WSC 2005 Final Abstracts |
Monday 8:30:00 AM 10:00:00 AM
Keynote Address
Chair: Brad Armstrong (Certain Teed)
The Role of Simulation in Spaceflight Missions
Colonel Nancy J. Currie (NASA Johnson Space Center)
Abstract:
NANCY
J. CURRIE, Ph.D. has over 24 years of experience in aviation, space operations,
and human factors and safety engineering. A career Army Officer and Master
Army Aviator, she has logged over 4,000 flying hours in a variety of rotary-wing
and fixed-wing aircraft. She received a bachelor's degree, with honors, in
biological science from The Ohio State University in 1980, a master of science
degree in safety engineering from the University of Southern California in
1985, and a doctorate in industrial engineering with an emphasis in automated
systems and human factors engineering from the University of Houston in 1997.
Currie joined the NASA's Johnson Space Center as a flight simulation engineer
in 1987. Selected as an astronaut in 1990, she is a veteran of four space
shuttle missions and has accrued 1000 hours in space. She was the Mission
Specialist 2, Flight Engineer, on STS-57 in 1993; STS-70 in 1995; STS-88,
the first International Space Station assembly mission in 1998; and STS-109,
the fourth Hubble Space Telescope servicing mission in 2002. Currie has served
as chief of the Astronaut Office Robotics and Payloads-Habitability branches,
chief of JSC's Habitability and Human Factors Office, and Senior Technical
Advisor to JSC's Automation, Robotics, and Simulation Division. She has contributed
to the design and development of flight hardware and software, training devices
and simulators, and operational procedures for Space Shuttle and International
Space Station robotic systems and assisted in the development, testing, and
evaluation of human-robotic systems interfaces for advanced robotic systems.
Following the Columbia tragedy in 2003, Currie was selected to lead the
Space Shuttle Program Safety and Mission Assurance Office assisting with
NASA's Return to Flight efforts. In early 2005 Dr. Currie retired from the
U.S. Army and accepted a position with Jacobs Sverdrup as the Vice President
and Deputy General Manager of the Engineering and Sciences Contract Group,
supporting the JSC Engineering Directorate.

*****

> [EXERCISE] For each statement, say yes or no to whether the keynote abstract above agrees with it, and quote the words from the abstract that settle it. (a) Currie first joined NASA's Johnson Space Center as an astronaut in 1987. (b) Currie has flown on four space shuttle missions. (c) Currie earned her doctorate at the University of Southern California.

> [RECORDED DATA]
*****

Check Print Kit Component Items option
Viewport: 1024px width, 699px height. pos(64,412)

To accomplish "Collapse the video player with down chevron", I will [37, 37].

*****

> [TASK RESULT]
(a) No: "Currie joined the NASA's Johnson Space Center as a flight simulation engineer in 1987."
(b) Yes: "she is a veteran of four space shuttle missions"
(c) No: "a doctorate in industrial engineering with an emphasis in automated systems and human factors engineering from the University of Houston in 1997"